Im Rahmen ihrer Tätigkeit in der Waldorfschule fragte Elisabeth Baumann, die zusammen mit Karl Schubert die Hilfsklasse betreute, Rudolf Steiner immer wieder um Rat im Zusammenhang mit schwierigen Kindern und bat um spezielle therapeutische und eurhythmische Übungen. Sie bekam bereitwillig Antworten – die Heileurythmie entstand so aus der pädagogischen Praxis heraus. Erna van Deventer-Wolfram verfolgte später die Angaben zur therapeutischen Eurythmie zurück bis ins Jahr 1915 und davor: Von Anfang an ist das Werden der Eurythmie begleitet von Abwandlungen für deren therapeutische Anwendung. Und immer werden auch Laienkurse angeboten und entwickelt sich das pädagogisch-didaktische Element. Das prophylaktische und das heilend-erzieherische Element begleiten die Entwicklung der Anthroposophischen Medizin in ihrer zweiten Etappe. Es ist kein Zufall, dass Ostern 1921 der Heileurythmiekurs 2 gegeben wird – integriert in den zweiten Kurs für Ärzte. Es ist das Jahr, in dem im Juni die heutige Ita-Wegman-Klinik und in Stuttgart von Otto Palmer die Stuttgarter Klinik begründet wurden. Das markiert den Schritt in der Entwicklung der Anthroposophischen Medizin, durch den nun – seit 1920, dem ersten Medizinerkurs – die Krankheitslehre entwickelt wird. Zusammen mit der Wissenschaft von der Krankheit wird auch die Heileurythmie als neue Therapieform systematisch entwickelt. Sie wird so vollständig dargestellt, dass Rudolf Steiner ein Jahr später, als er nochmals gebeten wurde über Heileurythmie zu sprechen, sinngemäß sagte: Eigentlich habe ich bereits alles gesagt.3

Ich kenne das von keinem anderen Zusammenhang, dass Rudolf Steiner schlicht darauf hinweist, er hätte schon alles zu einem bestimmten Thema gesagt. In diesen Vorträgen ist eigentlich alles drin, auch wenn wir bei der Arbeit damit ständig Neues entdecken. Ich bin besonders glücklich darüber, dass im Rahmen unserer 1. Weltkonferenz für Heileurythmie auch die Tonheileurythmie vorgestellt wird, über die Rudolf Steiner im Heileurythmiekurs nicht spricht, sondern sie in einem anderen Vortragszyklus ausführt. Es gehört zu meinen ganz großen Hoffnungen, dass durch die Demonstration der Qualität ‚Tonheileurythmie' die Botschaft in 32 Länder hinausgeht und sich dieser ‚Bazillus’ Tonheileurythmie in Form einer ansteckenden Gesundheit fortpflanzt und überall ansiedelt. Denn natürlich gehört zu dem vollständigen Keim, in dem bereits alles enthalten ist, auch das Rhythmisch-Musikalische (siehe 1. Vortrag). Es ist noch nach vielen Richtungen hin weiterzuentwickeln: In den Qualitäten der Farbe, der Form, der Musik, der Fülle der Rhythmen usw. liegen noch ungehobene Schätze verborgen. Auch diese historischen Zusammenhänge weisen darauf hin, dass die Heileurythmie, diese zutiefst menschliche Eurythmie, wie der Urgrund, der Urzugang, zu einem spirituellen Verständnis der menschlichen Organisation ist. Ohne dieses Verständnis, lässt sich die Anthroposophische Medizin nicht denken und praktizieren.

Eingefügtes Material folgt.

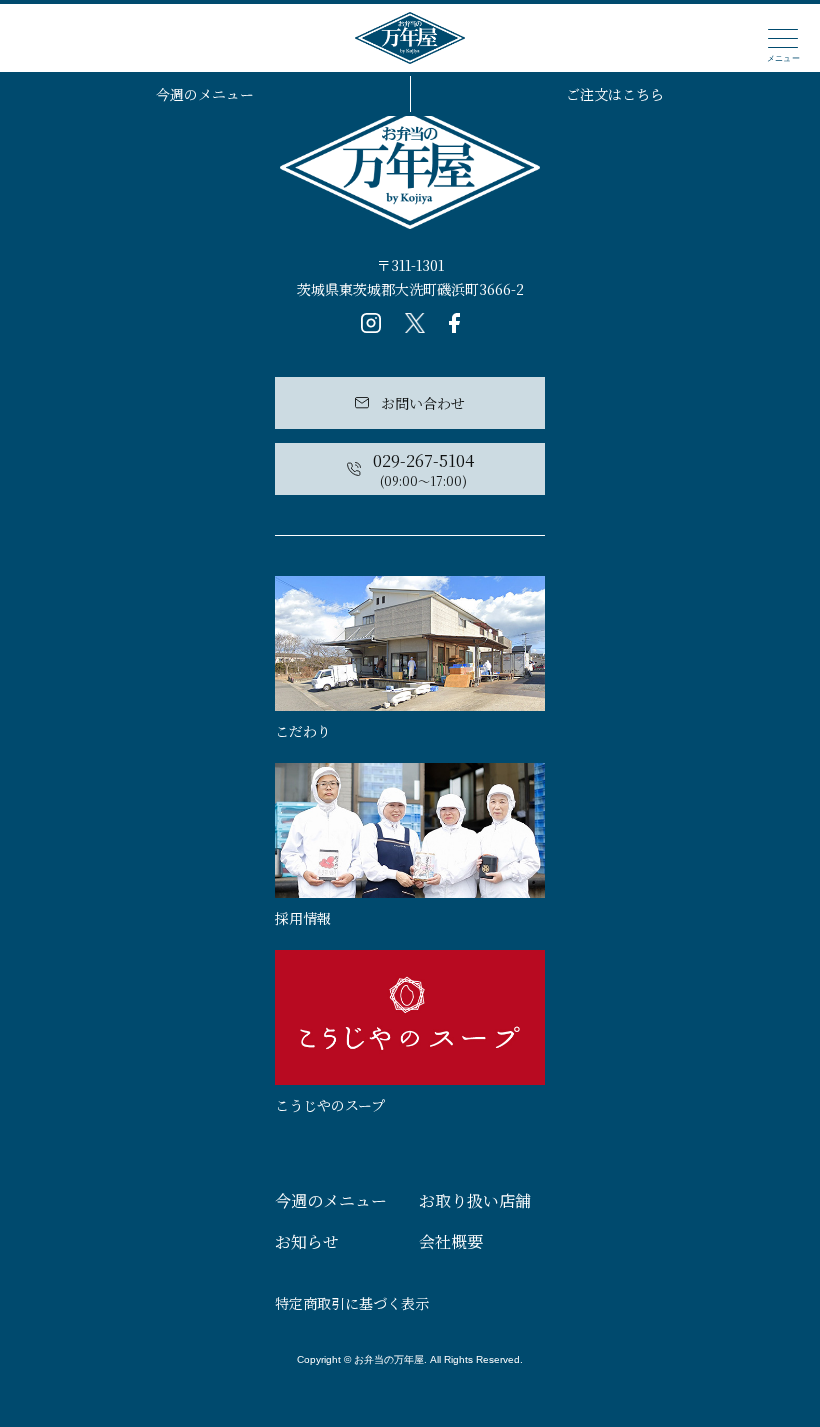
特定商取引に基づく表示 (352, 1303)
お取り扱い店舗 (475, 1200)
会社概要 (451, 1241)
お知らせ (307, 1241)
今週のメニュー (205, 94)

Heileurythmie ist das Herzstück. Sie selbst ist der reine Ausdruck von Herzlichkeit: Herzlichkeit im Umgang mit der Welt, Herzlichkeit im Umgang mit den Menschen.

Vgl. Vortrag „Vom Wesen der Heileurythmie als Herzorgan der Anthroposophischen Medizin“, Dornach, 1. Weltkonferenz für Heileurythmie, 30. Mai 2008

  1. Rudolf Steiner, Die Erkenntnis des Übersinnlichen in unserer Zeit und deren Bedeutung für das heutige Leben. GA 55, 6. Vortrag.
  2. Rudolf Steiner, Heileurythmiekurs. GA 315.
  3. Ebenda, 8. Vortrag vom 28.10.1922.